Шевалье д’Эвроне понял, что мистер Веструтер отнюдь не намерен оставлять его здесь одного, предоставив в распоряжение покинутое им поле боя, поэтому грациозно откланялся, весьма элегантно склонившись и поцеловав протянутые ему женские ручки, а затем вышел вслед за своим жестокосердным благодетелем. Мистер Веструтер равнодушно принял комплимент насчет своих лошадей и перевел разговор в другое русло.

– Как вы поживаете с момента нашей последней встречи, мой дорогой д’Эвроне? Вы, очевидно, нашли Лондон весьма гостеприимным местом?

– Вы полностью правы. Теперь я даже и не представляю, что придется когда-нибудь уезжать отсюда. Все относятся ко мне весьма доброжелательно. Сейчас я чувствую себя в Лондоне словно дома.

– Ваши идеальные манеры и обхождение открывают перед вами любые двери, – сказал мистер Веструтер. – Меня часто спрашивают, кто этот мой обаятельный французский знакомый и откуда он приехал?

– А-а-а… Это из ваших taquinerie[47], на которые вы столь падки, надеюсь?

– Отнюдь! Уверяю вас, число друзей, приобретенных вами в Англии, – легион. Кто-то на днях справлялся у меня, где вы прячетесь… Даже спрашивали, не больны ли вы инфлюэнцей… А-а-а… Вспомнил. Это была леди Мария Ялдинг! Поздравляю вас с очередной победой.

– Я не могу себе столь грубо льстить, – ответил шевалье д’Эвроне. – Но вы напомнили мне о моих обязанностях перед ней, сэр. Леди Мария была очень добра ко мне, и я не имею права пренебрегать ею.

– Кое-кто сочтет это искушением, – произнес мистер Веструтер, – но будет попросту глупо не поддаться ему.

– Понятно… кажется, – подумав пару секунд, произнес шевалье замогильным тоном.

– Я нисколько не сомневаюсь, что вы все поняли. Французы – весьма сообразительный народ. Прошу прощения за излишнюю навязчивость, но, учитывая то обстоятельство, что именно я представил вас кузине, чувствую определенную ответственность перед вами. Мне бы очень не хотелось, чтобы вы угодили в одну из ловушек, которыми изобилует свет, ибо иностранцу весьма затруднительно их разглядеть.

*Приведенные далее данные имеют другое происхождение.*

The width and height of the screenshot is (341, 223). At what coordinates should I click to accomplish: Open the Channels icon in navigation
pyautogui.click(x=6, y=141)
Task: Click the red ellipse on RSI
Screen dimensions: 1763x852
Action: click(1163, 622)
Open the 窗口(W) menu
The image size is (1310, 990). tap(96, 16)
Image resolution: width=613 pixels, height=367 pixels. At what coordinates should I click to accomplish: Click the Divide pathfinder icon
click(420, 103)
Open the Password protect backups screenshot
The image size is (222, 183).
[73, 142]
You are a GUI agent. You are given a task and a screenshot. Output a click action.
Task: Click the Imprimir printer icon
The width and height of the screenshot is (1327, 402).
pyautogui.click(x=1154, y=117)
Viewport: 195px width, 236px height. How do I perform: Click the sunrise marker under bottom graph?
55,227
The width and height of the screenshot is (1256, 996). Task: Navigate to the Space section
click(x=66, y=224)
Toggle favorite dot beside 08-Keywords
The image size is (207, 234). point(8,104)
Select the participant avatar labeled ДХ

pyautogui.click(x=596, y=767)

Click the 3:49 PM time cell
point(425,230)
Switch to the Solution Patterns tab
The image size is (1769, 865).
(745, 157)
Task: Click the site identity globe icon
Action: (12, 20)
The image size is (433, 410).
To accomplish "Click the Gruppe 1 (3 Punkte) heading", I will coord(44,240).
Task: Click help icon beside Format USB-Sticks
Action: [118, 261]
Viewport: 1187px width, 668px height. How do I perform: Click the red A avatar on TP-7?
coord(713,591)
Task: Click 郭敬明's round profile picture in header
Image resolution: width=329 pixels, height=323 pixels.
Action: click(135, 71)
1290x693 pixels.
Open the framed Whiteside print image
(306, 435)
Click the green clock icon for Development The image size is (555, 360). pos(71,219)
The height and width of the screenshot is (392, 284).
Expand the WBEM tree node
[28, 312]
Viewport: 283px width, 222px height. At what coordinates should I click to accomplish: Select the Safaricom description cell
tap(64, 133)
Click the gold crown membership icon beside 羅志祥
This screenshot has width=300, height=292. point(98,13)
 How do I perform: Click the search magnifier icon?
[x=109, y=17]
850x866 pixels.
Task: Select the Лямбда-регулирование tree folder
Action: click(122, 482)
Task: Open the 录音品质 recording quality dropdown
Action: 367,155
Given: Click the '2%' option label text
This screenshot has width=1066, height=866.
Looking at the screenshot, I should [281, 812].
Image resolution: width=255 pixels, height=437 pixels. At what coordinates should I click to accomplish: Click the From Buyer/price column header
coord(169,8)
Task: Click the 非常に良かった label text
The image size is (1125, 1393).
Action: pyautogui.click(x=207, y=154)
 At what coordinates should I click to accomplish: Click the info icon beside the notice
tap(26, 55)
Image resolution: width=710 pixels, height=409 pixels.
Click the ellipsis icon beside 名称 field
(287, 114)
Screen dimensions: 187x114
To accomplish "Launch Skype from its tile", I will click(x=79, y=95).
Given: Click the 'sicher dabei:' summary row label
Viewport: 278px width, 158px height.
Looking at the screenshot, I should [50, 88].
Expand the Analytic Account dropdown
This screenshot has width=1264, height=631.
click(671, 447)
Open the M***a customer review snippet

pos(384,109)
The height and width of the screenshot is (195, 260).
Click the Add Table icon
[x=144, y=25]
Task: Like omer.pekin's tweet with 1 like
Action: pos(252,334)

– Не желаете ли вы мне сказать, что мы только что успешно избежали одной из таких ловушек? – спросил шевалье беря быка за рога.

– Разумеется, – ответил мистер Веструтер, останавливая бричку у шлагбаума дорожной заставы. – Она, пожалуй, самая очаровательная девушка во всем Лондоне, но у нее, как ни печально, нет ни пенса за душой, а мать – сущая гарпия.

– Уже понял.

– Ее следовало назвать мадам, короче говоря, сводней. Она привезла Оливию в город и теперь намерена продать дочь тому, кто больше заплатит.

– Сэру Генри Госфорду? От одной мысли о таком мне становится не по себе.

Шлагбаум был поднят, и мистер Веструтер тронулся в путь. Лошади мерно тянули за собой бричку, а не летели вперед, как обычно.

– Госфорду, если выгорит, – сказал Джек. – Он богат, что очень значимо для миссис Броти, а еще он без ума от Оливии, поэтому вполне может согласиться на брак, хотя это и не столь важно, однако желательно.

– Вы меня пугаете! – воскликнул шевалье. – Не может быть, чтобы эта женщина позволила чудной, невинной девушке стать содержанкой старика.